### Your goal
Lines holding the word "will" must be located in the listing below and copied.

+---+

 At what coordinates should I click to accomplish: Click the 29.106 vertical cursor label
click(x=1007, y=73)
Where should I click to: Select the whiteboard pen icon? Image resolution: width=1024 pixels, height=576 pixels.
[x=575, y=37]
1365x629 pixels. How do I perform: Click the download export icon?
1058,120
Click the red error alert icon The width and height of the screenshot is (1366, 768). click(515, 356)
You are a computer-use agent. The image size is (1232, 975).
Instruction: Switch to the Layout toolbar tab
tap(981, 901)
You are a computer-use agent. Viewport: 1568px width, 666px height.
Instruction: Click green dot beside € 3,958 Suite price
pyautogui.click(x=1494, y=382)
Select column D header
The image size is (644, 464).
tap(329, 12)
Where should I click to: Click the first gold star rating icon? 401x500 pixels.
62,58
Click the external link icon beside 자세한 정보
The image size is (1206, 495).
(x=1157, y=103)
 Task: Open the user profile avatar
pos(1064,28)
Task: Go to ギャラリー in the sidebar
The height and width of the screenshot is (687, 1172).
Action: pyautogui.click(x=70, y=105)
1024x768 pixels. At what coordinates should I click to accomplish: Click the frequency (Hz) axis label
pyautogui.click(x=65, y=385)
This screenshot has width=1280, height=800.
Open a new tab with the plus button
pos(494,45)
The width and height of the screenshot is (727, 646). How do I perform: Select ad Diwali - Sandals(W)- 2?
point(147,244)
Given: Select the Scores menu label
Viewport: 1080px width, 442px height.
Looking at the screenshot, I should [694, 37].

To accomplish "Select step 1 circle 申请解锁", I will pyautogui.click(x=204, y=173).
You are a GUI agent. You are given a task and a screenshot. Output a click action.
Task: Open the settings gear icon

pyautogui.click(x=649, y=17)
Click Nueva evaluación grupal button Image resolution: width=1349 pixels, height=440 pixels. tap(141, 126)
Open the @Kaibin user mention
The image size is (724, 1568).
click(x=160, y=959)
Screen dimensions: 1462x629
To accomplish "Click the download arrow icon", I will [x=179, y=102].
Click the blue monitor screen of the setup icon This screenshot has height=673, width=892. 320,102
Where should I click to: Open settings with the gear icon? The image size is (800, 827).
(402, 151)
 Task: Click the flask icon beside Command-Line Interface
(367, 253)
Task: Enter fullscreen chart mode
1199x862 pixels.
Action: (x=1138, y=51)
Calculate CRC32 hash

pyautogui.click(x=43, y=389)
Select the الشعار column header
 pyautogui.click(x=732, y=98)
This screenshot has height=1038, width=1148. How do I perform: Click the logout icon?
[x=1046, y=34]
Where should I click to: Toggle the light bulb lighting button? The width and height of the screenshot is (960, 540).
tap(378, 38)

+---+

### Solution to this problem
To accomplish "Select step 1 circle 申请解锁", I will pyautogui.click(x=204, y=173).
To accomplish "Click the download arrow icon", I will [x=179, y=102].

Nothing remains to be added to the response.